One of the best explanations of getting offended I’ve ever seen here:
Bourgeois men succeeded in challenging aristocrats only when they had already received some formal recognition of status, either via legal equality or admission to some institution (eg, officer corps, universities) on an equal footing with aristocrats. Official recognition of equality is what enabled them to defend their equal status, by duel, in the broader social realm. When the hierarchical division between aristocracy and bourgeoisie was fully intact, bourgeois men would not have thought to take offence to slights from their betters, and their betters would not have listened if they did. Official equality establishes the norm in virtue of which men can demand respect. Equality made their skins thin. Thick skin is for unequals.
The current proliferation of offence-taking by members of marginalised groups has caused a lot of anxiety and discomfort. There is a real fear on the part of nearly everyone that they might be called out, and this has led to a sense that worrying so much about offence represents a regression to a more censorious and stifled society. Offence-as-insult does not deny that this can make social relations more tense, but adds another perspective. The history of duelling suggests that the very fact that offence is taken so seriously is a sign of progress. For men of honour, to be taken seriously when one took offence was a sign of equality.
Offence-as-insult suggests that those who take offence today should not be thought of as exceptionally fragile.
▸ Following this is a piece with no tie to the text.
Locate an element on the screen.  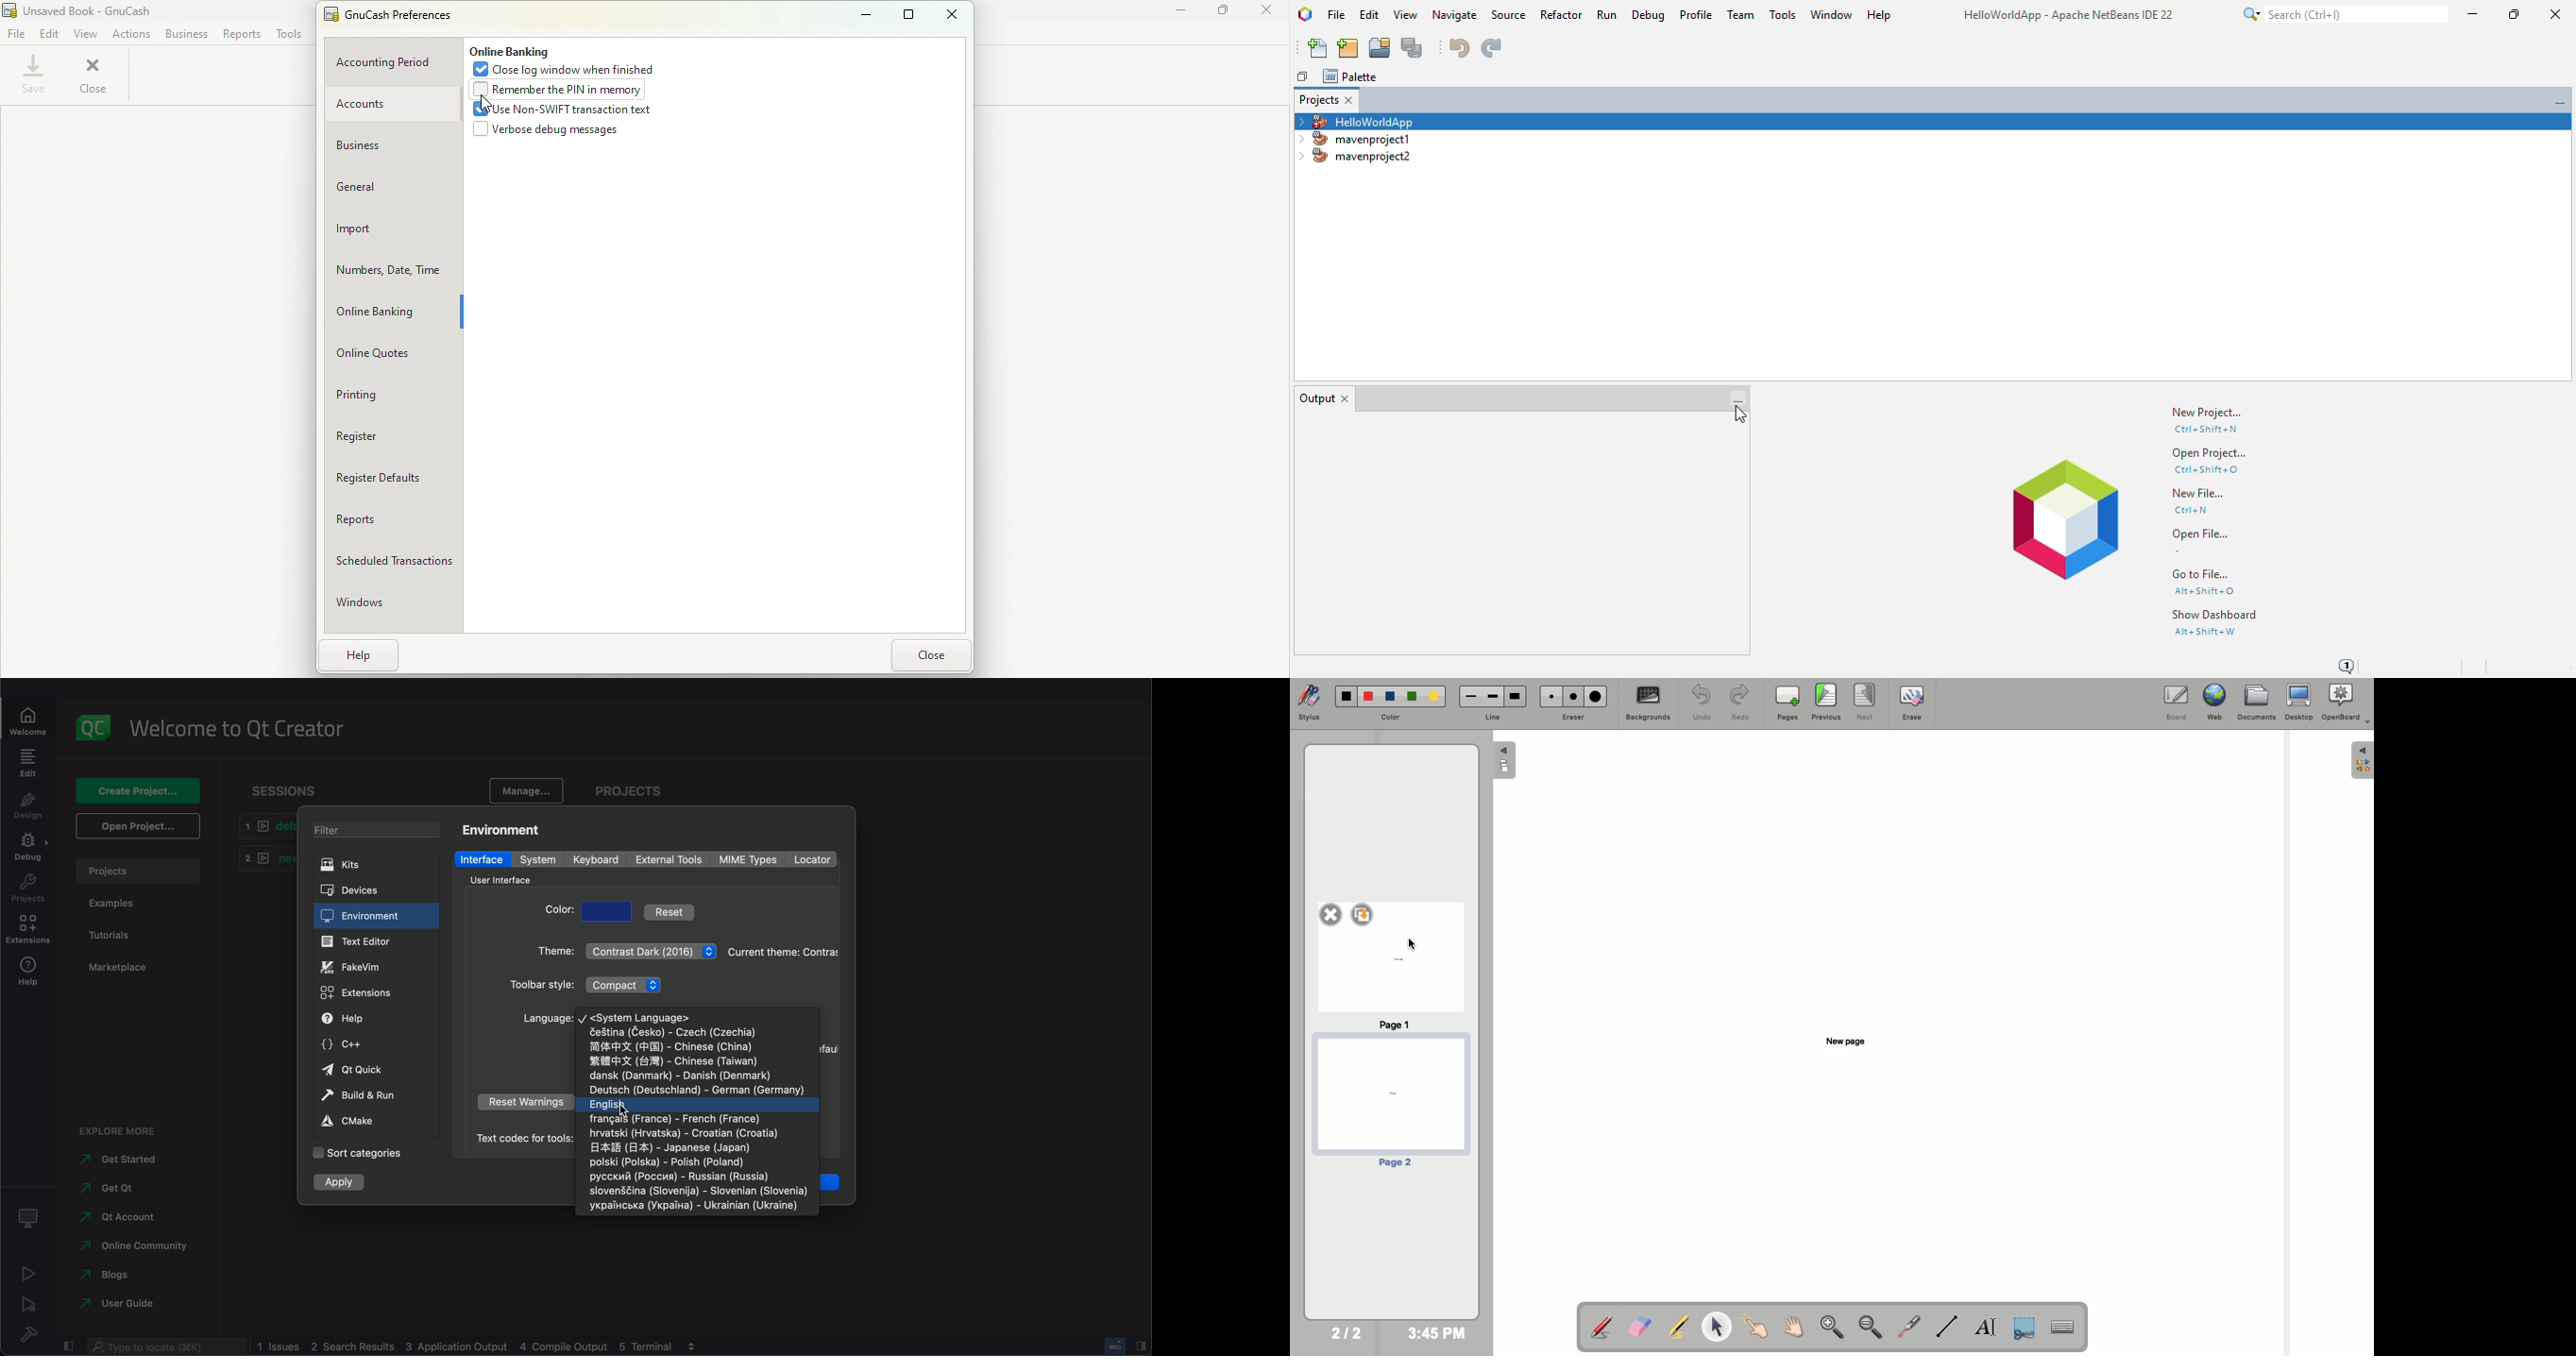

They are sensitive, but only because they insist on the respect that, according to our norms of status equality, they are owed. Voltaire, in his role as persecuted gadfly, is most often namechecked in support of free speech against offence. Yet the Voltaire who challenged Rohan might be made to stand for the other side of the argument. He risked his life and suffered persecution for daring to challenge the contempt visited by the high-born upon the common. If offence is about insult, then those who take offence today might be like early bourgeois duellists who began to stand on their pride after being made made to swallow it for so long.